Towards Practical Mean Bounds for Small Samples

TL;DR

This paper introduces a new family of mean bounds for small samples that guarantees coverage under minimal assumptions and often outperforms previous bounds like Anderson's and Hoeffding's in tightness.

Contribution

It presents a novel family of distribution-free mean bounds with guaranteed coverage that are tighter than Anderson's bounds for all samples.

Findings

New bounds outperform Anderson's bounds in simulations

Bounds guarantee coverage for all distributions on an interval

Substantial improvements over previous methods in many cases

Abstract

Historically, to bound the mean for small sample sizes, practitioners have had to choose between using methods with unrealistic assumptions about the unknown distribution (e.g., Gaussianity) and methods like Hoeffding's inequality that use weaker assumptions but produce much looser (wider) intervals.
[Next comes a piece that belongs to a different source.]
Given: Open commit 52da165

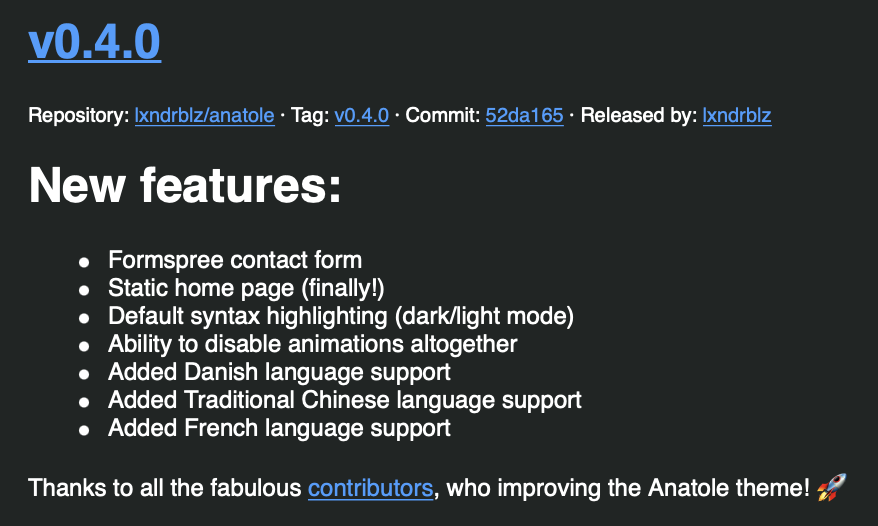Looking at the screenshot, I should (524, 115).
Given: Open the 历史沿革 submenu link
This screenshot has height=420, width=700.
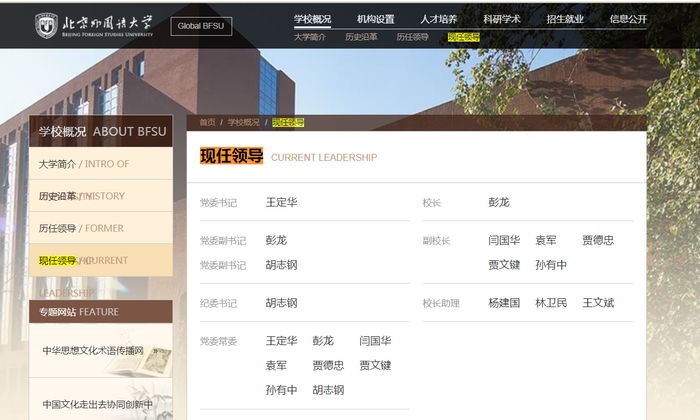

In 1969, Anderson (1969) proposed a mean confidence interval strictly better than or equal to Hoeffding's whose only assumption is that the distribution's support is contained in an interval $[a,b]$. For the first time since then, we present a new family of bounds that compares favorably to Anderson's. We prove that each bound in the family has {\em guaranteed coverage}, i.e., it holds with probability at least $1-\alpha$ for all distributions on an interval $[a,b]$. Furthermore, one of the bounds is tighter than or equal to Anderson's for all samples. In simulations, we show that for many distributions, the gain over Anderson's bound is substantial.